**What is expected:** Every line below between the line holding "no, i dont want to save money (172, 286)" and the line holding "兵庫県の顔エステならポーラ！ (155, 886)", inclusive, should be repeated exactly, and all other lines omitted.

Pixel coordinate grounding data
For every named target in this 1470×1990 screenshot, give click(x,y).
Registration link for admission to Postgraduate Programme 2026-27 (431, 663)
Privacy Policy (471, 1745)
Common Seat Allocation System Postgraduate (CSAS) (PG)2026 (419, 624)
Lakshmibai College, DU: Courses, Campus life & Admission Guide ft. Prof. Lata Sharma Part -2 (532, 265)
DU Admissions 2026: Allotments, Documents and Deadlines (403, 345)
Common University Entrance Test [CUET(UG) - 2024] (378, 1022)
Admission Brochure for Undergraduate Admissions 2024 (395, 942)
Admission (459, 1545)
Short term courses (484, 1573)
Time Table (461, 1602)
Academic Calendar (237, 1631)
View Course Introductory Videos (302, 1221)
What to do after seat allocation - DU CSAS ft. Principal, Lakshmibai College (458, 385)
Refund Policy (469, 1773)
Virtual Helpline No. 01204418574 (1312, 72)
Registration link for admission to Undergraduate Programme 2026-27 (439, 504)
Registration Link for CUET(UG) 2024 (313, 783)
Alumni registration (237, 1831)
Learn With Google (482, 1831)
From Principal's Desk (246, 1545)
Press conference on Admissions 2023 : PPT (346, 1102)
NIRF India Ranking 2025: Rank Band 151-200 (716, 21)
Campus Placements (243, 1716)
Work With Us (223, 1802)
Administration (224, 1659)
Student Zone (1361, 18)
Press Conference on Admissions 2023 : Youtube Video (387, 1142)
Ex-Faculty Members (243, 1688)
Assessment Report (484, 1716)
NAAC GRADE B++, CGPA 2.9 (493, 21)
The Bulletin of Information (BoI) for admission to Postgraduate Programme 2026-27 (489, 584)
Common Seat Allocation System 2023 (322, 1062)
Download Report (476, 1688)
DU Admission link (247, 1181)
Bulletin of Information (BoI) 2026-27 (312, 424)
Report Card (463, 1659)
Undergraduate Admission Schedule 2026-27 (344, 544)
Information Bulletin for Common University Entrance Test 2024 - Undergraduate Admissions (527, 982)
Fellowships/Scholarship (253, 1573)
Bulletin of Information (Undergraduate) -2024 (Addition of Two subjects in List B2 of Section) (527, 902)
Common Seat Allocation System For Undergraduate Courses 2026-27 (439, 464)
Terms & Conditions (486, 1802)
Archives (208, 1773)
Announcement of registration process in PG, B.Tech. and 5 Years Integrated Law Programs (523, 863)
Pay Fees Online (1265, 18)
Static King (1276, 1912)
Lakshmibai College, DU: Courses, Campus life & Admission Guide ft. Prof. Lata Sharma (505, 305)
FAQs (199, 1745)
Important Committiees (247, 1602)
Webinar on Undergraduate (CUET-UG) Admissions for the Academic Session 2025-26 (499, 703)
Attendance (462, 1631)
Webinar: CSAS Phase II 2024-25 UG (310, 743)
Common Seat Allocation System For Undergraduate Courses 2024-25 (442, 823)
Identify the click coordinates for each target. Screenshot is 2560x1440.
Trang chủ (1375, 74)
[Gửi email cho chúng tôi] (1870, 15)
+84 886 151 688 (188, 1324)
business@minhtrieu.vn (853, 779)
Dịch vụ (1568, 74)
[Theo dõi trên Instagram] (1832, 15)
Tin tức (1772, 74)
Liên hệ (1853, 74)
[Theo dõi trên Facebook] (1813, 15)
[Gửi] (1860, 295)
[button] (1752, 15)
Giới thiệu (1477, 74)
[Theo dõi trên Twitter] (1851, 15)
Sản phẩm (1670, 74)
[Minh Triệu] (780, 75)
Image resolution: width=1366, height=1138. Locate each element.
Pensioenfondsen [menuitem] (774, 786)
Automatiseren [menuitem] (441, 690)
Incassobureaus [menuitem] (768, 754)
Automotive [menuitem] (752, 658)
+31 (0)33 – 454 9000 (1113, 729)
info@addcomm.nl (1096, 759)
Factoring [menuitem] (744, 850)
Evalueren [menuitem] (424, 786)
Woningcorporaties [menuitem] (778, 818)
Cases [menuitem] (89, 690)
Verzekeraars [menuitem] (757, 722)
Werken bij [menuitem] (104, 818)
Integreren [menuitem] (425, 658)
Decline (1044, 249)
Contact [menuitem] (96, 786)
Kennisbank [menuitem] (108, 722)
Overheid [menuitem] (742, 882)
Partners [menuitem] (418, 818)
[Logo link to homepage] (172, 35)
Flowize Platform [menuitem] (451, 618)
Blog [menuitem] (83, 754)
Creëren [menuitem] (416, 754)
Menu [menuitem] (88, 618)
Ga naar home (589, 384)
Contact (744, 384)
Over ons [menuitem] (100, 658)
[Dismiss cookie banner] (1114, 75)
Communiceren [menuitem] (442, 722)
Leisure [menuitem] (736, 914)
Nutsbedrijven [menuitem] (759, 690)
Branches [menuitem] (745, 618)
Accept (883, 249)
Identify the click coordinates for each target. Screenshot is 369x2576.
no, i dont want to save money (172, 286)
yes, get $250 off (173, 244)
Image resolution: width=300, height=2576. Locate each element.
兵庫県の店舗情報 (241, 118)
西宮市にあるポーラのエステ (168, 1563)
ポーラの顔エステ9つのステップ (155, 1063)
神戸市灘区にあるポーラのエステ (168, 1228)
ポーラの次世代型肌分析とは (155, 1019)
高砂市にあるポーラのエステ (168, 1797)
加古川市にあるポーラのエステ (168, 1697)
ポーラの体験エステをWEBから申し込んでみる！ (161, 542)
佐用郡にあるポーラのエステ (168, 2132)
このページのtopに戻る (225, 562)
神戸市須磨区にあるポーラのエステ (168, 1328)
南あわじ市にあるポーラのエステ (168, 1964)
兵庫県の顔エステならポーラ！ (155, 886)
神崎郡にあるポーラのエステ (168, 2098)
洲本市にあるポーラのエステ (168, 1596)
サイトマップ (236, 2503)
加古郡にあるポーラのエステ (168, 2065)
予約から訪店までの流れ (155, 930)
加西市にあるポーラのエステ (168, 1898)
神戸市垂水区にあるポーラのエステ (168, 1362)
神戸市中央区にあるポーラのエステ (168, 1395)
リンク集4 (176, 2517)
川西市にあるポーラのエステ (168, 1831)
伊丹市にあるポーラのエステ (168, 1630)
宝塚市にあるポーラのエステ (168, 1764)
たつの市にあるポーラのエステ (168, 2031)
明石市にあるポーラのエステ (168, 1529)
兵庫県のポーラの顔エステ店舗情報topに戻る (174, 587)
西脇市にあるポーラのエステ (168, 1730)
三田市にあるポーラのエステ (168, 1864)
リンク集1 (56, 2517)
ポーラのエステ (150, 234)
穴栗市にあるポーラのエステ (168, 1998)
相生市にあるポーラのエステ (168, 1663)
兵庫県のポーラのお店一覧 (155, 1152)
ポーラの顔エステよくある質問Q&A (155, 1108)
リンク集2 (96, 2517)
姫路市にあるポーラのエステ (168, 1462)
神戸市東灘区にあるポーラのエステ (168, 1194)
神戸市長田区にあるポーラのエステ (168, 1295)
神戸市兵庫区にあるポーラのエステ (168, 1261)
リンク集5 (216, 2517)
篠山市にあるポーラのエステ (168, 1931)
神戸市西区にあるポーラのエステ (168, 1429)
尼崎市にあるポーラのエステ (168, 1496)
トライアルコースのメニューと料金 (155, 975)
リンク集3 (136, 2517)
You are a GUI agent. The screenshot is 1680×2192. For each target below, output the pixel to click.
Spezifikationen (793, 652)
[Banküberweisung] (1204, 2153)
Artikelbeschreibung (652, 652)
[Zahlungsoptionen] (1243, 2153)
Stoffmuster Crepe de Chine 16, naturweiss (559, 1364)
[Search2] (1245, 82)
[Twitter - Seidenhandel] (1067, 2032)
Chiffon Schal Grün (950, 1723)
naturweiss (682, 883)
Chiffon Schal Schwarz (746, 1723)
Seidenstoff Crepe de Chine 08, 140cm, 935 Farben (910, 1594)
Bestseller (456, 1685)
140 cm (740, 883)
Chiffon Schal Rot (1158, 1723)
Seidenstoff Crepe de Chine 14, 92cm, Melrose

**The completed task:**
no, i dont want to save money (172, 286)
yes, get $250 off (173, 244)
Image resolution: width=300, height=2576. Locate each element.
兵庫県の店舗情報 (241, 118)
西宮市にあるポーラのエステ (168, 1563)
ポーラの顔エステ9つのステップ (155, 1063)
神戸市灘区にあるポーラのエステ (168, 1228)
ポーラの次世代型肌分析とは (155, 1019)
高砂市にあるポーラのエステ (168, 1797)
加古川市にあるポーラのエステ (168, 1697)
ポーラの体験エステをWEBから申し込んでみる！ (161, 542)
佐用郡にあるポーラのエステ (168, 2132)
このページのtopに戻る (225, 562)
神戸市須磨区にあるポーラのエステ (168, 1328)
南あわじ市にあるポーラのエステ (168, 1964)
兵庫県の顔エステならポーラ！ (155, 886)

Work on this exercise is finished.